Arizona tourists are biting back against San Diego for its city council's decision to boycott the Grand Canyon State over its immigration law signed by Gov. Jan Brewer last month.

Would-be tourists have notified the San Diego Convention and Visitors Bureau and some hotels that they are canceling their scheduled travel to the coastal vacation destination, according to the San Diego Union-Tribune.

According to the newspaper, the convention bureau has received about 25-30 emails from Arizona residents, with some saying they are canceling their reservations and taking their money elsewhere.

That has tourism officials urging Arizonans to consider the resolutions as merely symbolic and local politics at work.

"We're in a very tough environment already because of everything else going on, and we don't need another negative impact to our industry," ConVis President Joe Terzi told the Union-Tribune. "This affects all the hardworking men and women who count on tourism for their livelihoods, so we’re saying, don't do something that hurts their livelihoods."

"I've been approached by a number of hotels who are very concerned because they’ve received cancelations from Arizona guests," Namara Mercer, executive director of the county Hotel-Motel Association, told the newspaper.

Roughly 2 million Arizonans visit San Diego each year but the recession has taken a toll on the hotel industry that was hoping for a comeback this year. Hotels are offering deep discounts to fill up their undersold rooms while the tourism board spends $7 million this spring and summer season to promote travel to the area.

Several councils in large cities like Los Angeles, Austin, Boston and San Francisco have approved boycotts on employee travel or future contracts with Arizona businesses as a result of the law that goes into effect on July 1.  The state tourism bureau has said the losses so far have reached nearly $10 million as a result of 23 canceled meetings.

But others are cautious, noting unintended consequences. Milwaukee’s city council delayed a vote on a boycott and Milwaukee Mayor Tom Barrett said he opposes such action.

On Saturday, former Republican vice presidential candidate Sarah Palin appeared with Brewer in Phoenix to criticize President Obama for not passing an immigration law and putting Arizona in the situation where it had to act on its own.

“It’s time for Americans across this great country to stand up and say ‘we’re all Arizonans now, and in clear unity, we say, Mr. President, do your job, secure our borders,’” Palin said.

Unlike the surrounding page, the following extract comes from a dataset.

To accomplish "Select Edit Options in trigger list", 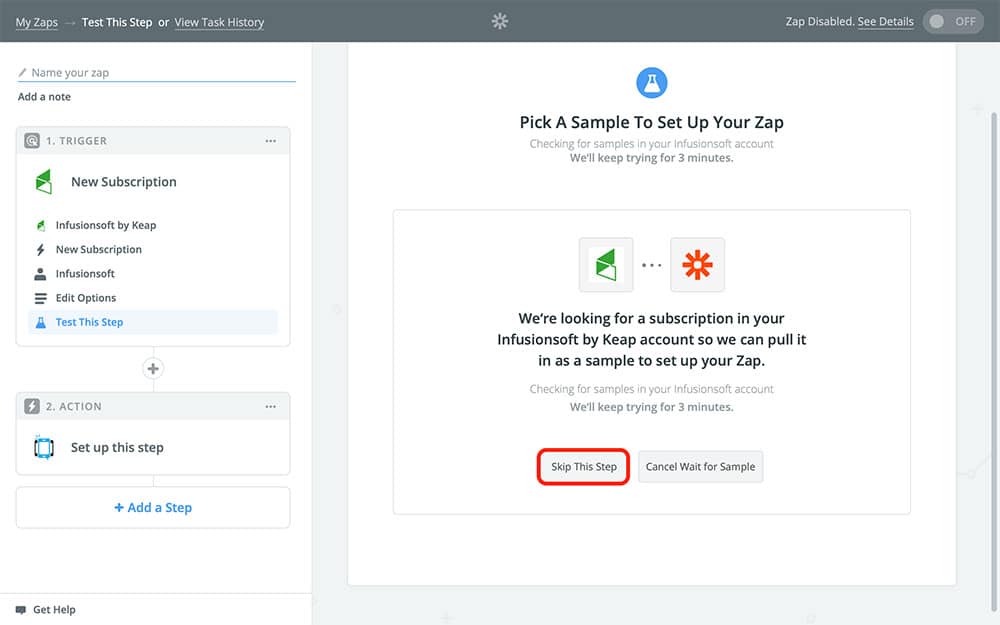I will [86, 298].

Palin also has denounced a decision by Highland Park, Ill., officials who canceled the high school girls’ basketball team’s travel to the state in December. Both Highland Park Assistant Superintendent Suzan Hebson and the Austin City Council suggested that their decisions were less based on politics than concern their players and employees could be in harm’s way if they want to Arizona. Hebson, however, told the Chicago Tribune that she did not know if any student players were themselves illegal immigrants.

Palin, a former basketball player, said she would raise money or find other ways to get the players to the tournament.

Meanwhile, in San Diego, school board President Shelia Jackson said she is sorry people don’t want to come to her city, but she still supports her vote to boycott Arizona.

“It’s sad that people would cancel their plans to come here in reaction to that, but I still think we did the right thing,” Jackson told the Union-Tribune. “Certainly, we know how important tourism is to San Diego, and it wasn’t my intent to impact the tourism trade.”